O meu objectivo não é, no presente texto, adiantar quaisquer ideias relativas ao provável conteúdo daquilo que eu entendo deveria ser a política linguística angolana, mas abordar apenas um aspecto que, na minha opinião, constitui uma das razões que explica, precisamente, o facto de nem todos concordarem com a necessidade dessa política: o preconceito, por parte de alguns sectores, em relação à língua portuguesa, esquecendo-se aqueles que o alimentam, voluntária ou involuntariamente, dos enormes riscos políticos que essa atitude acarreta.
O uso do conceito de “língua nacional” é o primeiro exemplo dessa atitude. De facto, a expressão é utilizada, de um modo geral, com o objectivo de desvalorizar politicamente a língua portuguesa, mas, observando bem, tal intenção não passa de uma ilusão: a realidade é que, trinta e seis anos depois da independência, fala-se mais português em Angola do que no período colonial.
Por outro lado, o uso predominante, entre nós, desse conceito não tem nada de científico. Com efeito, o termo “nacional” pode ser definido em quatro planos: em termos de origem, dimensão, alcance ou pertença. Acontece que, originariamente, a única língua “nacional” angolana talvez seja o khoisan ou a língua dos pigmeus, que foram os primeiros habitantes do território que hoje constitui Angola; mesmo se incluirmos as línguas bantu, apenas o kimbundu e o umbundu são exclusivamente “nacionais”, pois todas as outras são transfronteiriças.

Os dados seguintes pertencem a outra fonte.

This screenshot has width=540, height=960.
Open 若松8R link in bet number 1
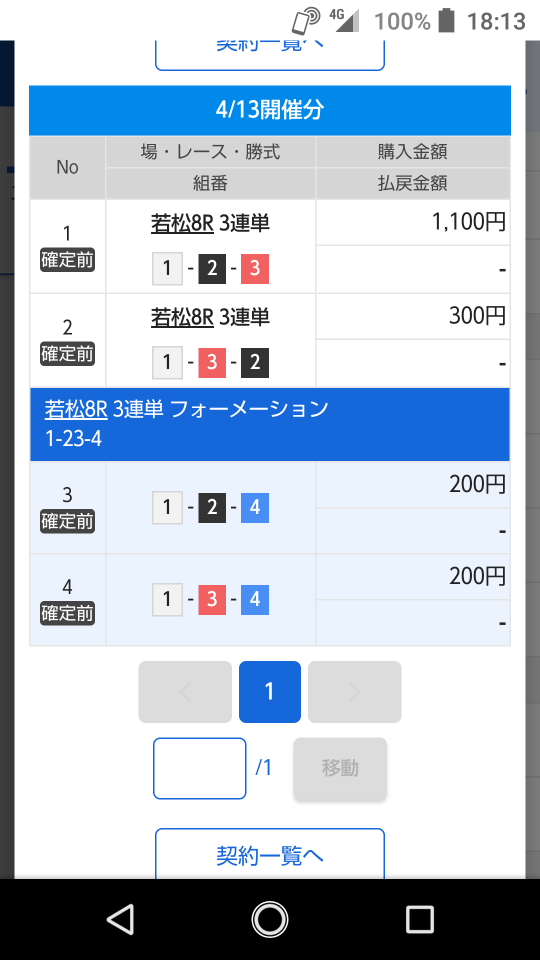pos(182,223)
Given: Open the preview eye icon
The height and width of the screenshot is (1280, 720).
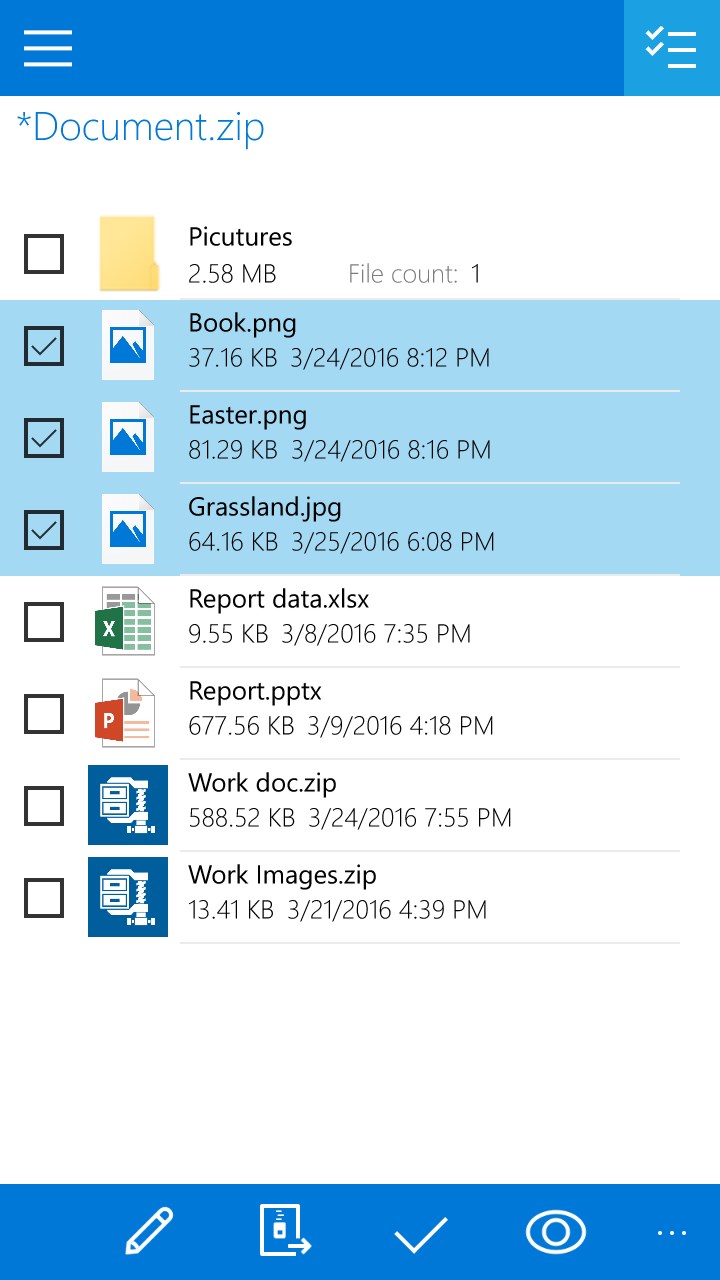Looking at the screenshot, I should click(x=556, y=1230).
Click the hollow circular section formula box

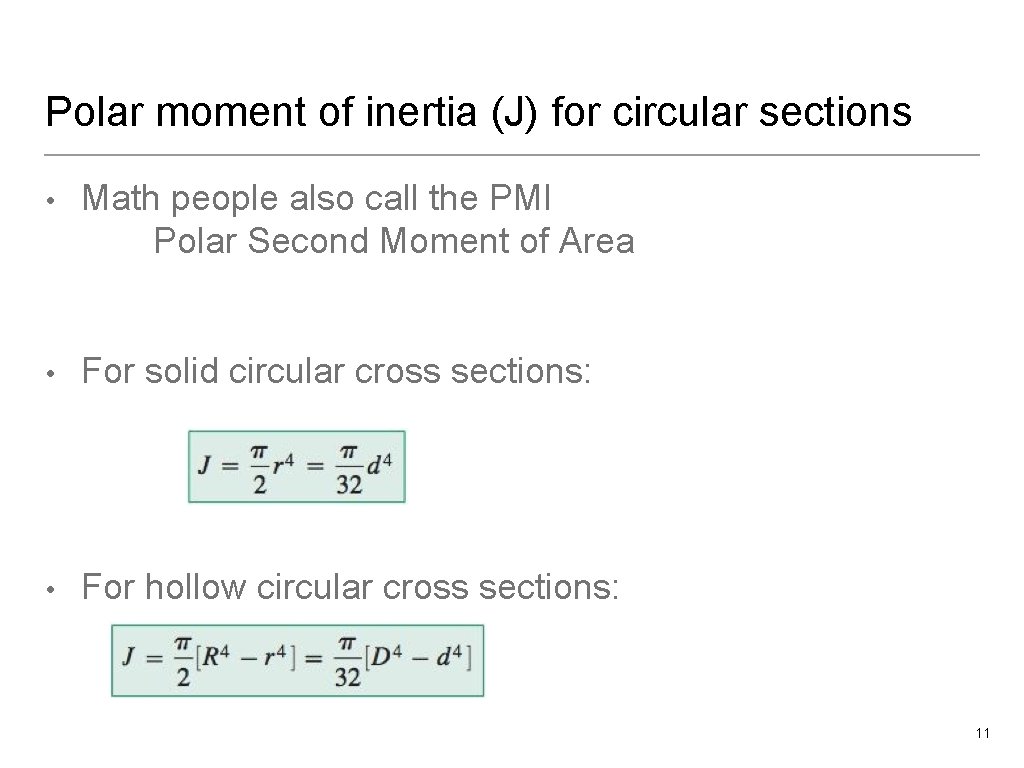[x=297, y=660]
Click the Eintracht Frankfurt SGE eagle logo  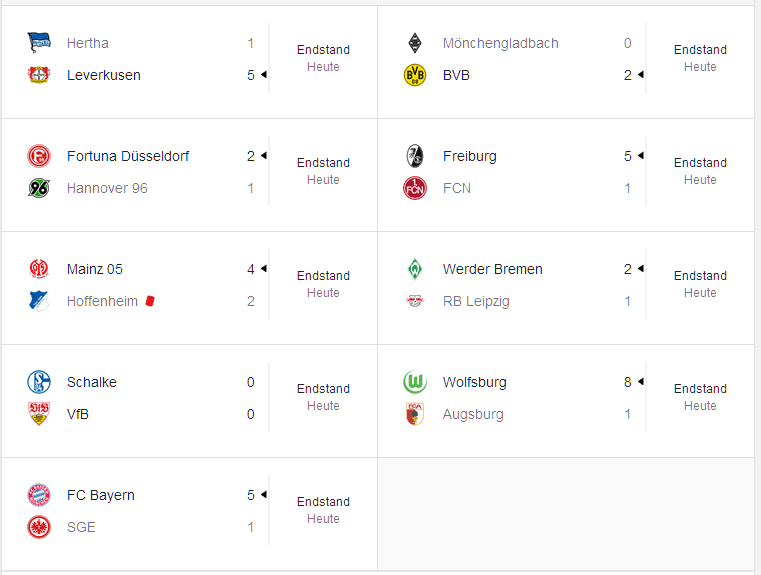pos(39,527)
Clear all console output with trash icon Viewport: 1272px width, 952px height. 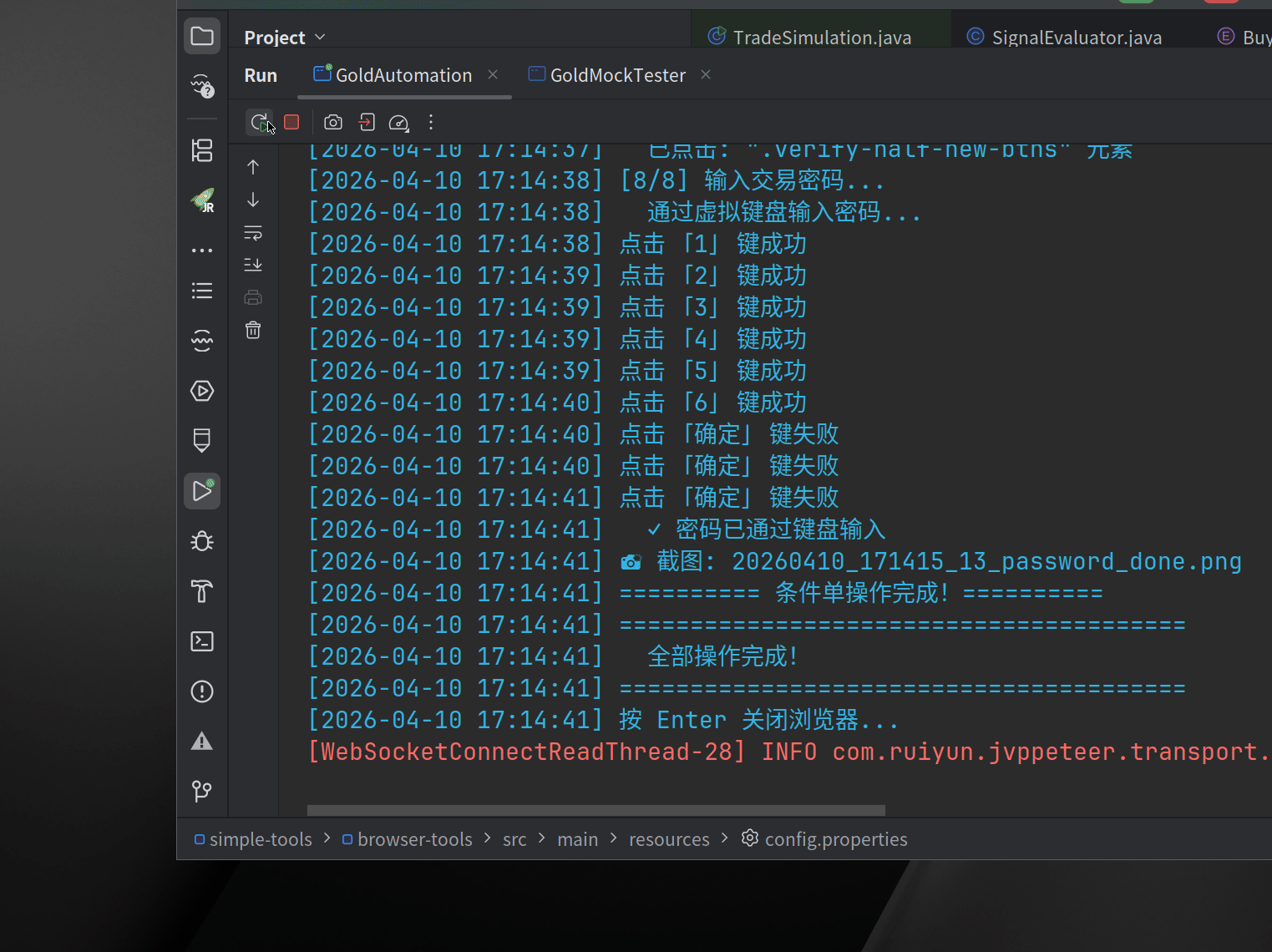click(253, 330)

Em termos de dimensão, nenhuma língua falada em Angola pode ser considerada “nacional”, pois as duas línguas mais usadas (português e umbundu) são-no por apenas 30% da população, aproximadamente. Quanto ao alcance, nenhuma das línguas africanas faladas no país tem um alcance nacional. A nossa única língua de alcance e comunicação nacional é o português. É preciso lembrar a importância que isso tem para a unidade?
Resta a pertença. Nesse sentido, não tenho dúvidas: todas as línguas faladas historicamente em Angola e que sejam, ao mesmo tempo, línguas de cultura e de comunicação da sua população (no todo ou em parte) devem ser consideradas “nacionais”. Isso inclui também a língua portuguesa, que há muito foi “nacionalizada”, tal como aconteceu, por exemplo, com a mandioca, que é originária da América do Sul.
Para quem não sabe, aliás, os angolanos têm contribuído há muitos séculos para a africanização da língua portuguesa. A mais importante variante do português (em termos demográficos), o chamado “português do Brasil”, além de possuir centenas de vocábulos provenientes do kimbundu, do kikongo e do umbundu, é igualmente influenciado por essas línguas no domínio da estrutura e do sotaque. A história, portanto, não começou com “bué”, “cota” ou “bazar” (que os paulistas traduziram para “vazar”).
A constituição de 2010 deu um passo decisivo no sentido de ultrapassar a confusão e a demagogia no domínio linguístico, ao mencionar apenas as “línguas” faladas em Angola e eliminando o termo “línguas nacionais” para se referir às línguas angolanas de origem africana. Por isso, os deputados recomendaram ao ministério da Cultura a alteração da designação da proposta de lei relativa ao estatuto das referidas línguas para “Estatuto das Línguas Angolanas de Origem Africana”. Como é óbvio, a conformidade da legislação ordinária com a constituição é um ponto indiscutível. Mas, pessoalmente, não me repugnaria chamar a essa lei “Estatuto das Línguas Nacionais de Origem Africana”.
Na verdade, as línguas nacionais angolanas têm uma dupla origem: africana (o khoisan e as línguas bantu faladas no país) e europeia (o português). Talvez se possa discutir, ainda, a inclusão nesse conceito de uma outra língua de origem estrangeira, mas usada por grupos nacionais importantes: o lingala, que, como ensinam alguns especialistas, é um crioulo nascido como língua de comércio ao longo do rio Congo.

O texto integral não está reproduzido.